**Your goal**
Will you quote all of the entries, word for word?

**Supplied data**
= = = = =
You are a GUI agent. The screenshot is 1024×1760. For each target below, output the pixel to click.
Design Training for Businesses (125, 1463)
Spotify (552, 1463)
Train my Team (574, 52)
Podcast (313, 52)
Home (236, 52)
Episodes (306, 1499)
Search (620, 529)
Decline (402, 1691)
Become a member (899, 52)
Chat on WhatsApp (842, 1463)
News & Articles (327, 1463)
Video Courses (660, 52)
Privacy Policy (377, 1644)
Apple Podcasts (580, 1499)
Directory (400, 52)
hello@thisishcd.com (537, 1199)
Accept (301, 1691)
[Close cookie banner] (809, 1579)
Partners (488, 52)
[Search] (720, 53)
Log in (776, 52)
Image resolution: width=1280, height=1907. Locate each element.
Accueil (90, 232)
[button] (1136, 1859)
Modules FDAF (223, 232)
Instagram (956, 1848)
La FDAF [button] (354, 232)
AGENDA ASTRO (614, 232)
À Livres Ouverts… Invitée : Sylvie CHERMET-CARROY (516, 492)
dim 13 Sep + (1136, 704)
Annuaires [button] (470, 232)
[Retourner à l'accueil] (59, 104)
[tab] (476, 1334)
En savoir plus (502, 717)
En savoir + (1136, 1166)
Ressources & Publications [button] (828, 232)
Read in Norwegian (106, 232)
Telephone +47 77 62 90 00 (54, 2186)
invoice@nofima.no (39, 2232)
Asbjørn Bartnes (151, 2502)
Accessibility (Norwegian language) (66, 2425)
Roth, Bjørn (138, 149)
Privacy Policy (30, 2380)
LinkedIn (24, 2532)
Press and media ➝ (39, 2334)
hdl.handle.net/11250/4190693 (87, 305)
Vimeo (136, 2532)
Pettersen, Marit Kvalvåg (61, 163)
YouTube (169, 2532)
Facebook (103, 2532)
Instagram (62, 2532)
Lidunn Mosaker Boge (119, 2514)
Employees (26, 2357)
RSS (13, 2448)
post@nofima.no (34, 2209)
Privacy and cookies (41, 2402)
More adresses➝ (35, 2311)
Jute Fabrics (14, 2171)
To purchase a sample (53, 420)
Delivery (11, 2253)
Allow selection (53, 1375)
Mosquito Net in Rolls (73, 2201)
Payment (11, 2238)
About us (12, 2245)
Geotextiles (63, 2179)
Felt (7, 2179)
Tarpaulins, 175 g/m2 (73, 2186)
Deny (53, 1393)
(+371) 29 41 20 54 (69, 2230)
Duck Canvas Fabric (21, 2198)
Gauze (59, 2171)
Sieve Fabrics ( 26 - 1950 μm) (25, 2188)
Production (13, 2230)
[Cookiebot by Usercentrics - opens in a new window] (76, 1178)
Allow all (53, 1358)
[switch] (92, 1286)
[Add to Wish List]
= = = = =
**Result**
You are a GUI agent. The screenshot is 1024×1760. For each target below, output the pixel to click.
Design Training for Businesses (125, 1463)
Spotify (552, 1463)
Train my Team (574, 52)
Podcast (313, 52)
Home (236, 52)
Episodes (306, 1499)
Search (620, 529)
Decline (402, 1691)
Become a member (899, 52)
Chat on WhatsApp (842, 1463)
News & Articles (327, 1463)
Video Courses (660, 52)
Privacy Policy (377, 1644)
Apple Podcasts (580, 1499)
Directory (400, 52)
hello@thisishcd.com (537, 1199)
Accept (301, 1691)
[Close cookie banner] (809, 1579)
Partners (488, 52)
[Search] (720, 53)
Log in (776, 52)
Image resolution: width=1280, height=1907. Locate each element.
Accueil (90, 232)
[button] (1136, 1859)
Modules FDAF (223, 232)
Instagram (956, 1848)
La FDAF [button] (354, 232)
AGENDA ASTRO (614, 232)
À Livres Ouverts… Invitée : Sylvie CHERMET-CARROY (516, 492)
dim 13 Sep + (1136, 704)
Annuaires [button] (470, 232)
[Retourner à l'accueil] (59, 104)
[tab] (476, 1334)
En savoir plus (502, 717)
En savoir + (1136, 1166)
Ressources & Publications [button] (828, 232)
Read in Norwegian (106, 232)
Telephone +47 77 62 90 00 (54, 2186)
invoice@nofima.no (39, 2232)
Asbjørn Bartnes (151, 2502)
Accessibility (Norwegian language) (66, 2425)
Roth, Bjørn (138, 149)
Privacy Policy (30, 2380)
LinkedIn (24, 2532)
Press and media ➝ (39, 2334)
hdl.handle.net/11250/4190693 (87, 305)
Vimeo (136, 2532)
Pettersen, Marit Kvalvåg (61, 163)
YouTube (169, 2532)
Facebook (103, 2532)
Instagram (62, 2532)
Lidunn Mosaker Boge (119, 2514)
Employees (26, 2357)
RSS (13, 2448)
post@nofima.no (34, 2209)
Privacy and cookies (41, 2402)
More adresses➝ (35, 2311)
Jute Fabrics (14, 2171)
To purchase a sample (53, 420)
Delivery (11, 2253)
Allow selection (53, 1375)
Mosquito Net in Rolls (73, 2201)
Payment (11, 2238)
About us (12, 2245)
Geotextiles (63, 2179)
Felt (7, 2179)
Tarpaulins, 175 g/m2 (73, 2186)
Deny (53, 1393)
(+371) 29 41 20 54 (69, 2230)
Duck Canvas Fabric (21, 2198)
Gauze (59, 2171)
Sieve Fabrics ( 26 - 1950 μm) (25, 2188)
Production (13, 2230)
[Cookiebot by Usercentrics - opens in a new window] (76, 1178)
Allow all (53, 1358)
[switch] (92, 1286)
[Add to Wish List]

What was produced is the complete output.